The Bride of Frankenstein, too, is a Universal creation. In the book, the bride doesn’t appear at all, since Victor Frankenstein destroyed his work on a mate for the monster before he completed it. The bride, as we know her, with her iconic white-streaked hairstyle, comes entirely from 1935’s “The Bride of Frankenstein” [8], a direct sequel to the original film. 

After the success of “Dracula” and “Frankenstein” Universal executives tried to find a novel that could form the basis for an Egyptian-themed horror movie. They decided to write their own story instead, inspired by the 1922 opening of King Tut’s tomb and its rumored curse. This developed into “The Mummy,” which was released in 1932 [10]. The film starred Boris Karloff as a revived Egyptian who stalks a woman he believes to be the reincarnation of his long-lost love.

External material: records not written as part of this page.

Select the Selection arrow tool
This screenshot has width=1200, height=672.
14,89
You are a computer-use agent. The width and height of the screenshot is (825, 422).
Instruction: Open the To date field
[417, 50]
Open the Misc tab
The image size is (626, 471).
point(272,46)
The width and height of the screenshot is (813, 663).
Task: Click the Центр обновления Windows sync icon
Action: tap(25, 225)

Americans and Europeans had long been fascinated with ancient Egypt, especially mummies, but this movie was the first time we saw the “monster mummy”. 

Finally, Universal Pictures also left their mark on the werewolf legend. In most early European folklore, werewolves transformed into actual wolves, not the wolf-man hybrids we commonly see today. “Werewolf in London,” released in 1935, was the first film to feature an anthropomorphic werewolf and popularize the concept [12]. “The Wolf Man,” which wasn’t connected to “Werewolf in London,” came out in 1941 and was even more successful, promoting the werewolf to the ranks of Universal’s “classic” monsters [13]. Ancient folklore also didn’t specify that werewolves transformed during every full moon; the crossover “Frankenstein Meets the Wolf Man” was responsible for making this idea widespread.

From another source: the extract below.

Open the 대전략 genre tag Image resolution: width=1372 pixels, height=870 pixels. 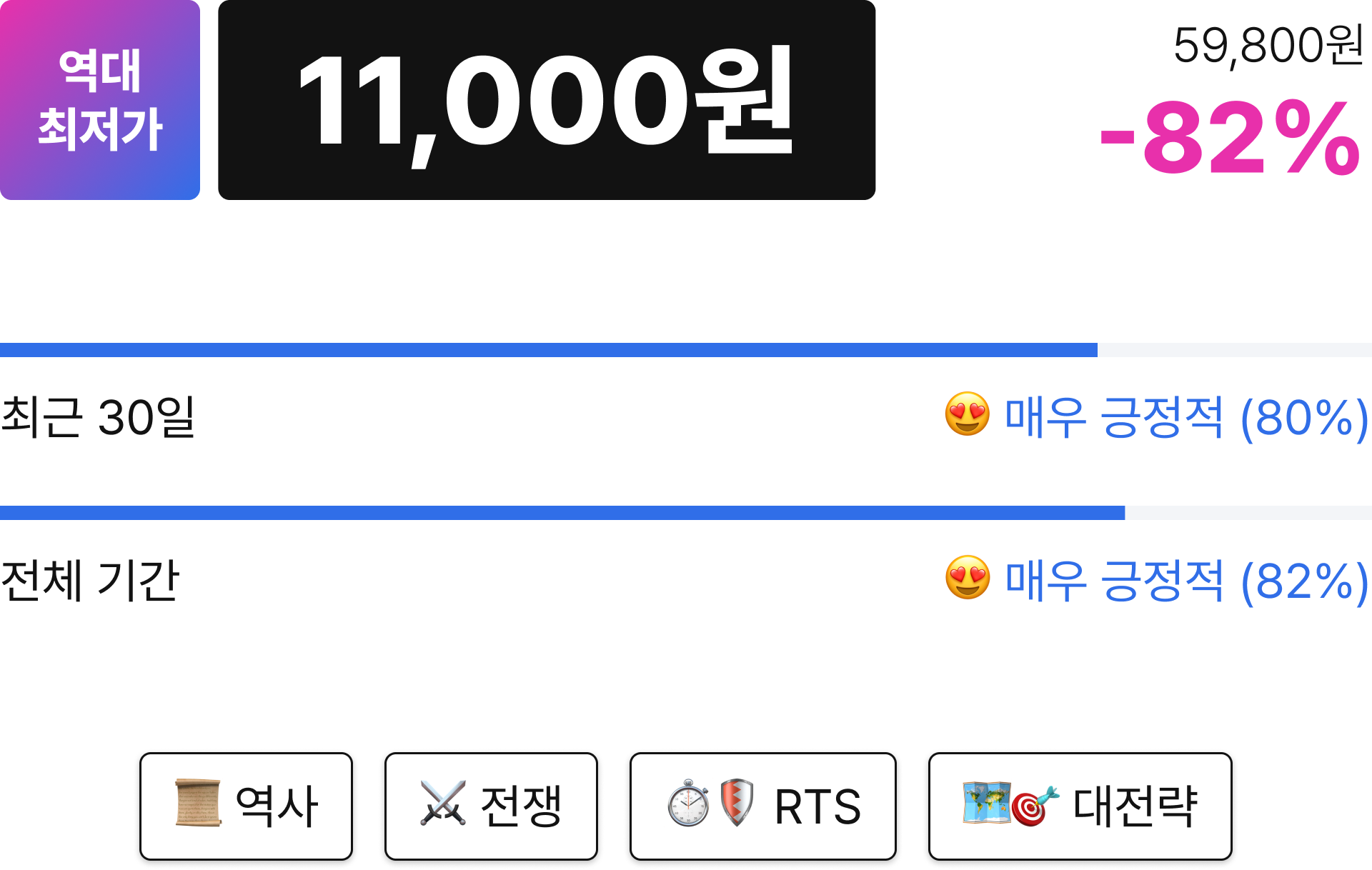pyautogui.click(x=1080, y=806)
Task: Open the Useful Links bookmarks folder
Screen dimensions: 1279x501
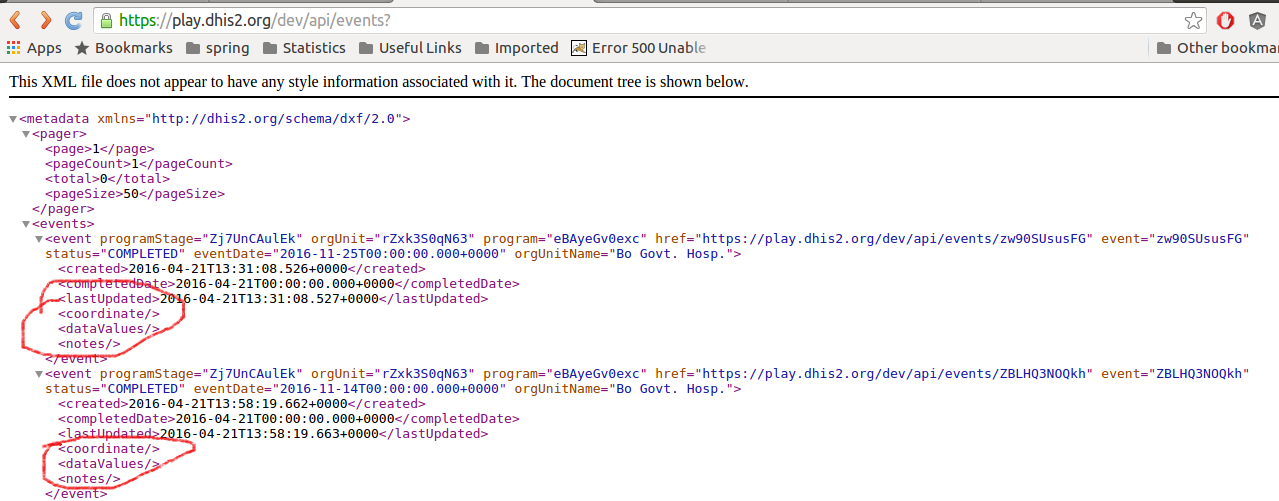Action: (410, 48)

Overall, it’s kind of amazing how just a handful of movies have had such a huge impact on pop culture. Universal Pictures single-handedly turned literary characters, an ancient burial custom, and old folklore into cultural icons that are so popular they’ve transcended even the movies themselves. Virtually every portrayal of Dracula and Frankenstein’s monster since the 1930s have been modeled after Lugosi and Karloff, not the novels’ descriptions. Mummies are only considered monsters at all due to their association with Universal. And several parts of the werewolf myth are common knowledge almost solely because of the studio. 

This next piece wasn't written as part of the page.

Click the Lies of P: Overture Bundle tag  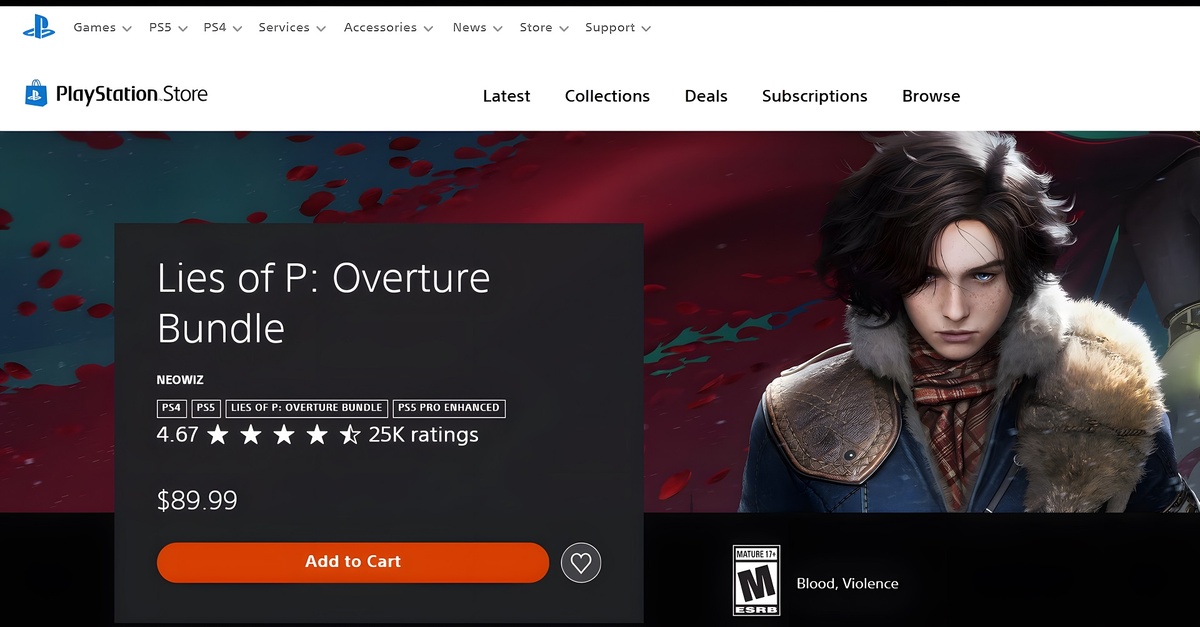coord(306,408)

There were definitely more Universal monster films produced during this time, but those particular characters are probably the most memorable. The movies may not be all that scary by modern standards, but they’re still quite spooky, and they are landmarks in the history of horror. The way they’ve shaped the American cultural landscape is pretty cool to see, and one thing’s for sure - Halloween wouldn’t be the same without them.